**About this exercise:** Restate verbatim the span of lines below between the line with "The width and height of the screenshot is (1082, 505)." and the line with "Open the export", including those two lines, and only that span.

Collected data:
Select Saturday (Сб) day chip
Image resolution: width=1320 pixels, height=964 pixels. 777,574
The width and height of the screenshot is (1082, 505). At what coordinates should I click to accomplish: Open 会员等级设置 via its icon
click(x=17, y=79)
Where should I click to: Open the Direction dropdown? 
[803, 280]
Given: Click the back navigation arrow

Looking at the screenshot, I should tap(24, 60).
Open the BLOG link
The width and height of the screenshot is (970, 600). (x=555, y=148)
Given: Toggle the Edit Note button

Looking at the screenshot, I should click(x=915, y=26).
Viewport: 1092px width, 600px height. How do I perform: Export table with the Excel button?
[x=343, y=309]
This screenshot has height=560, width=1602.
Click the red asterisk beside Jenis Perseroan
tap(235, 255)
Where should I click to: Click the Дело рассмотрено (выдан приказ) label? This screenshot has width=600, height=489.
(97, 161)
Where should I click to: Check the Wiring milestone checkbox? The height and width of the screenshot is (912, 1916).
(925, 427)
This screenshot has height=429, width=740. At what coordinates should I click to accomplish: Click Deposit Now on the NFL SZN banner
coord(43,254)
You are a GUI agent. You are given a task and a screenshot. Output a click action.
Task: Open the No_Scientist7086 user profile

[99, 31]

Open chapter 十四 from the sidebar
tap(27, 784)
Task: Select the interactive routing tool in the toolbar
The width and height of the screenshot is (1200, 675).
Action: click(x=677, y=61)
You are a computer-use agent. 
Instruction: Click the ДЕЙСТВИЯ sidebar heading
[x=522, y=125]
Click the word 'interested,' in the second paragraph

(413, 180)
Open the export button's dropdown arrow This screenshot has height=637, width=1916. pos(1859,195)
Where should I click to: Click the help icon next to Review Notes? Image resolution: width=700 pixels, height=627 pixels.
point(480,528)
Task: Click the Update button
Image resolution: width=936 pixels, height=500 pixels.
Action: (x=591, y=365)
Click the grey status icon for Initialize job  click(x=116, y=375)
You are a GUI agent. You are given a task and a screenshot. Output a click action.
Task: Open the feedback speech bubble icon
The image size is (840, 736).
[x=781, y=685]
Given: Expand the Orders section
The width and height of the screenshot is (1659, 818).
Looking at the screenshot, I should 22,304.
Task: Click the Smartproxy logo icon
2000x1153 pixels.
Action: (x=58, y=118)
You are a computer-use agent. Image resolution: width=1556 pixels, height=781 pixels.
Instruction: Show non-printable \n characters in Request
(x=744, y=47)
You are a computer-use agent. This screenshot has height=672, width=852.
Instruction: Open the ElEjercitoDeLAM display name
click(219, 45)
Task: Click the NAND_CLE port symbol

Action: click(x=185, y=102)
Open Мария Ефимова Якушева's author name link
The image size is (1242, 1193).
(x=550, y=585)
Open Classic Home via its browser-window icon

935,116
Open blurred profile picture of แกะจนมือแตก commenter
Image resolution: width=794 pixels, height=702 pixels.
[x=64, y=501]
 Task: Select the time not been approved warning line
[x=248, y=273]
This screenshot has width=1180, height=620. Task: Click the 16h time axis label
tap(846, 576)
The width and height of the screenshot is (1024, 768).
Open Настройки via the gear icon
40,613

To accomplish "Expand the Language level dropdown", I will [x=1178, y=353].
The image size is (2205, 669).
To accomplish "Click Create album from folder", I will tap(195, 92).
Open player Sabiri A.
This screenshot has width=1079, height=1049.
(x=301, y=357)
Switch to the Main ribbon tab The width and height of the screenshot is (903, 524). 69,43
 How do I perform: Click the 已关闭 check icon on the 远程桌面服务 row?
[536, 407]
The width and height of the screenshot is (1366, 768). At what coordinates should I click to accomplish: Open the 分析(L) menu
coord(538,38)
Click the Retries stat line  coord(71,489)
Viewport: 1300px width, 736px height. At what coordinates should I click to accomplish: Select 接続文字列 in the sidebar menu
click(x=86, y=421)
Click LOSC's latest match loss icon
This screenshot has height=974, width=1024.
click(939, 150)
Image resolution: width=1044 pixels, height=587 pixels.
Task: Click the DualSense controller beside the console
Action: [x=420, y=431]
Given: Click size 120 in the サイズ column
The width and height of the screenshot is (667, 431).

**Solution to this problem:**
The width and height of the screenshot is (1082, 505). At what coordinates should I click to accomplish: Open 会员等级设置 via its icon
click(x=17, y=79)
Where should I click to: Open the Direction dropdown? 
[803, 280]
Given: Click the back navigation arrow

Looking at the screenshot, I should tap(24, 60).
Open the BLOG link
The width and height of the screenshot is (970, 600). (x=555, y=148)
Given: Toggle the Edit Note button

Looking at the screenshot, I should click(x=915, y=26).
Viewport: 1092px width, 600px height. How do I perform: Export table with the Excel button?
[x=343, y=309]
This screenshot has height=560, width=1602.
Click the red asterisk beside Jenis Perseroan
tap(235, 255)
Where should I click to: Click the Дело рассмотрено (выдан приказ) label? This screenshot has width=600, height=489.
(97, 161)
Where should I click to: Check the Wiring milestone checkbox? The height and width of the screenshot is (912, 1916).
(925, 427)
This screenshot has height=429, width=740. At what coordinates should I click to accomplish: Click Deposit Now on the NFL SZN banner
coord(43,254)
You are a GUI agent. You are given a task and a screenshot. Output a click action.
Task: Open the No_Scientist7086 user profile

[99, 31]

Open chapter 十四 from the sidebar
tap(27, 784)
Task: Select the interactive routing tool in the toolbar
The width and height of the screenshot is (1200, 675).
Action: click(x=677, y=61)
You are a computer-use agent. 
Instruction: Click the ДЕЙСТВИЯ sidebar heading
[x=522, y=125]
Click the word 'interested,' in the second paragraph

(413, 180)
Open the export button's dropdown arrow This screenshot has height=637, width=1916. pos(1859,195)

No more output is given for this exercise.